Monday, October 5, 2009

If They Won't Print You

This TigerBlogger recently read that his hockey team of choice, the Los Angeles Kings, hired its own beat reporter, a fellow named Rich Hammond who, until hired by the Kings, worked for the L.A. Daily News. Hammond will cover all things Kings for lakings.com, the team's Web site.

Of course, one of the first questions is, how can a writer be truly independent if his bill is being footed by the team he's supposed to cover? We'll get to that in a moment, but first let's touch on why the Kings hired their own writer and what this has to do with Princeton.

In the Los Angeles sports scene these days, there is Laker season and Laker offseason. That's pretty much it. Everything else is filler, sadly, even the Dodgers. A hockey team that hasn't won a playoff series since 2001? Not high on the list.

With newspapers cutting their staffs to bare bones, who's got the time or money to send a writer to Edmonton to cover a fifth-place team?

At Princeton, whether Tiger teams get coverage has little to do with win-loss record and almost everything to do with the sports climate in the state. New Jersey isn't a big college sports state, and with Princeton being a private school with students from all corners of the Earth rather than the state's main public university, coverage is further rationed with the way newspapers are today.

If you're not the Yankees, Mets, Giants, Jets, Phillies or Eagles, good luck getting on the front page of the sports section in the Garden State.

Rather than hoping for a squirt of ink from the local papers, the Princeton Athletic Communications office took to the Web a decade ago, cutting out the middleman. The Kings may have just hired their own writer, but Princeton Athletics has had a handful of people to cover games and bring them directly to interested readers since 1999.

Want to read about how the soccer game went? It'll be on GoPrincetonTigers.com before the bus is warm. Preview stories, video, on and on, we've got it here. It's content that outside media doesn't have the manpower to cover, but we do, and professional teams are figuring that out. Not satisfied with the coverage you're getting from the L.A. Times and ESPN.com? Cover yourself, yourself.

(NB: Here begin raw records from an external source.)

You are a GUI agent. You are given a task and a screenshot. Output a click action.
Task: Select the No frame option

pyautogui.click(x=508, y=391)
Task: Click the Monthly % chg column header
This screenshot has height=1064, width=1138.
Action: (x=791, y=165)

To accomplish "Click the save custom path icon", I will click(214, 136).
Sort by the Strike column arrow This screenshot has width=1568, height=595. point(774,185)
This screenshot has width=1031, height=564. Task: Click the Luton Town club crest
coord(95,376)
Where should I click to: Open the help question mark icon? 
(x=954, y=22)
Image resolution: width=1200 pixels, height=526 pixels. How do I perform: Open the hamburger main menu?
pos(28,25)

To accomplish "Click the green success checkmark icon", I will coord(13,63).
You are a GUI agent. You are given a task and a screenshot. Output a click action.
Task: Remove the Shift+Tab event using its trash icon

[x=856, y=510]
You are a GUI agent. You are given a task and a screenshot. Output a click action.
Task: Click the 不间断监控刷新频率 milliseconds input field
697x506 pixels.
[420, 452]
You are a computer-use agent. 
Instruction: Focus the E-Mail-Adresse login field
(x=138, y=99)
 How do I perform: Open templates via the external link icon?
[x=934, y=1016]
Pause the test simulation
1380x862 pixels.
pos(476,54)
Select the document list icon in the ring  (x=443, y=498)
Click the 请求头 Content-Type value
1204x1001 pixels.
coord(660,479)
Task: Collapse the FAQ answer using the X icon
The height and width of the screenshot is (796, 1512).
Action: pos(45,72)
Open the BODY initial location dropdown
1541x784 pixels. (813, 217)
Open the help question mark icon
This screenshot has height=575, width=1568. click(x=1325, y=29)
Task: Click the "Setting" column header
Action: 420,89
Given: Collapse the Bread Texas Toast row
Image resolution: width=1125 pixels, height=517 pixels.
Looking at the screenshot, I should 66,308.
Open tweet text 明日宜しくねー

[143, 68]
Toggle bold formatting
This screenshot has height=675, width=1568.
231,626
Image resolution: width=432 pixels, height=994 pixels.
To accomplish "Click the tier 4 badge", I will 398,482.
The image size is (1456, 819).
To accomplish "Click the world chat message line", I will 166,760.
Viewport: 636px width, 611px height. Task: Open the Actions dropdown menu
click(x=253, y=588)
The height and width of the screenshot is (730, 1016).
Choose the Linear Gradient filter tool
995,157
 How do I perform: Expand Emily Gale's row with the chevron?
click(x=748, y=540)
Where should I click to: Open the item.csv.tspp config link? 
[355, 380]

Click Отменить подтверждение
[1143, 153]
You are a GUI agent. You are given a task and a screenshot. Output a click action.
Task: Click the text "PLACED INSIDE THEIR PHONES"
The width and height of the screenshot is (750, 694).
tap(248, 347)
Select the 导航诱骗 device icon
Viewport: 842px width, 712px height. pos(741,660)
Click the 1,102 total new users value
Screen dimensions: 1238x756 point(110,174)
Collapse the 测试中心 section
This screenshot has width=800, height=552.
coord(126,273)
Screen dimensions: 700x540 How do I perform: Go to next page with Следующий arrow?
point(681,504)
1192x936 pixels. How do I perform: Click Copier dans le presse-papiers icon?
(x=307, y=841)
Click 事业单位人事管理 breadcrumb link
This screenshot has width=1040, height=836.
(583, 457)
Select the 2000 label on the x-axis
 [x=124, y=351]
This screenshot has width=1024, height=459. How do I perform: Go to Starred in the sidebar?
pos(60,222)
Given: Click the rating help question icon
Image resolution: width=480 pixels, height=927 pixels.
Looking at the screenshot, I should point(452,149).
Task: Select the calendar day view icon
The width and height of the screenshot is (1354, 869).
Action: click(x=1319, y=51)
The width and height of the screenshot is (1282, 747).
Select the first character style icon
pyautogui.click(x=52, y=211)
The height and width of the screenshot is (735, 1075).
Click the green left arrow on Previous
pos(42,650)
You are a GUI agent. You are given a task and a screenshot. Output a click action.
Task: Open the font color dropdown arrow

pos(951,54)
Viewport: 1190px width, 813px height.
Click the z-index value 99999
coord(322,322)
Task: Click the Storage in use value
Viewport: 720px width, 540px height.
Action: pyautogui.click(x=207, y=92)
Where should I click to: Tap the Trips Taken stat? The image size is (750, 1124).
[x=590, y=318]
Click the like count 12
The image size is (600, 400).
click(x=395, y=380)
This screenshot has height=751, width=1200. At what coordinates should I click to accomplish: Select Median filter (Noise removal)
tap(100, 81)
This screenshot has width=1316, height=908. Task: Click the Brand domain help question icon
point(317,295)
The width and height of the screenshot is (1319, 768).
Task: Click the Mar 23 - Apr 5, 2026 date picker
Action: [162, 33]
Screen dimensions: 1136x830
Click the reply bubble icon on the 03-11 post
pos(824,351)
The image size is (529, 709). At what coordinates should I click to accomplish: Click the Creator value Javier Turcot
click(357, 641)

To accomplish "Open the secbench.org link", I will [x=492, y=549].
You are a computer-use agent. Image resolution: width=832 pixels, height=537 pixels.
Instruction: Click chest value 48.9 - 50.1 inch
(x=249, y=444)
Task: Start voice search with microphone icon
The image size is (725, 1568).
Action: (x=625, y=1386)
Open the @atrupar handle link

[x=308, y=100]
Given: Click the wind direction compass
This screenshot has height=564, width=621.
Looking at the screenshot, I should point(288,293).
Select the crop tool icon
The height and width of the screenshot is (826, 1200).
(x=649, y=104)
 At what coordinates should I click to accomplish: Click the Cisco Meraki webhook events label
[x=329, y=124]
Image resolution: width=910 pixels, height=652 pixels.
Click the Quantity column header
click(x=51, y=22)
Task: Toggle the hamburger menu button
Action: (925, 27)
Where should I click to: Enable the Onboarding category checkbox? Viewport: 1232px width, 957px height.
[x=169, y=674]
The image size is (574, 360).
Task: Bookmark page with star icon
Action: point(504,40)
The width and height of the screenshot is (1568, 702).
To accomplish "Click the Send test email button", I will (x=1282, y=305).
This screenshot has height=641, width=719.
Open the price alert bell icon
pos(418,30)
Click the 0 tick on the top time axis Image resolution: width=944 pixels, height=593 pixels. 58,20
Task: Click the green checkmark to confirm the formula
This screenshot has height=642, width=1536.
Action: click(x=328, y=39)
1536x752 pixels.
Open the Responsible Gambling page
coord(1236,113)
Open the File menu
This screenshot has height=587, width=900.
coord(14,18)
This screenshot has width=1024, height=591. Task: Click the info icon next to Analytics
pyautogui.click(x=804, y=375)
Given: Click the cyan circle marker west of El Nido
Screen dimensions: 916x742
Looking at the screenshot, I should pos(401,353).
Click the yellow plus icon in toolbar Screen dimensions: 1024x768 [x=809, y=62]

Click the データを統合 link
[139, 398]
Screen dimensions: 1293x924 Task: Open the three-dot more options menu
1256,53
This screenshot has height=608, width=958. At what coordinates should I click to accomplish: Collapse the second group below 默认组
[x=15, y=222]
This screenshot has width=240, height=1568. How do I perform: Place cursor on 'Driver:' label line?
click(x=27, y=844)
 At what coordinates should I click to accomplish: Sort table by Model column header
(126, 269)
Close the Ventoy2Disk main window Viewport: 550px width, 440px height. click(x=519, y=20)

You're able to get out the message you want, promoted as prominently as you want it in the kind of timely manner you want it displayed.

Can we be independent in what we write? Consider the difference in what we're asked to cover. We cover college kids who, as the NCAA commercials say, are likely to go pro in something other than sports. Typing up a column criticizing a 20 year-old from whatever sport when s/he goes back to the on-campus residence after the game to prepare for the next day's organic chemistry exam seems a little unnecessary. The Kings' writer is going to cover professional hockey players, most of whom have been preparing for life as a professional hockey player since before they could drive themselves to practice.

That said, the Internet provides a way for feedback, something you can exercise by clicking that comment button and sending us your thoughts. We haven't been shy about allowing criticism in the past.

So, as the professional teams pick up on the trend Princeton and many other universities began years ago, each Web site becomes its own little newspaper, digitally updated as the trend toward narrowcasting continues.

It's an era when the quaint New York Times slogan, "All The News That's Fit To Print" is as much of an anachronism as waiting until the morning paper hits your doorstep to find out the score.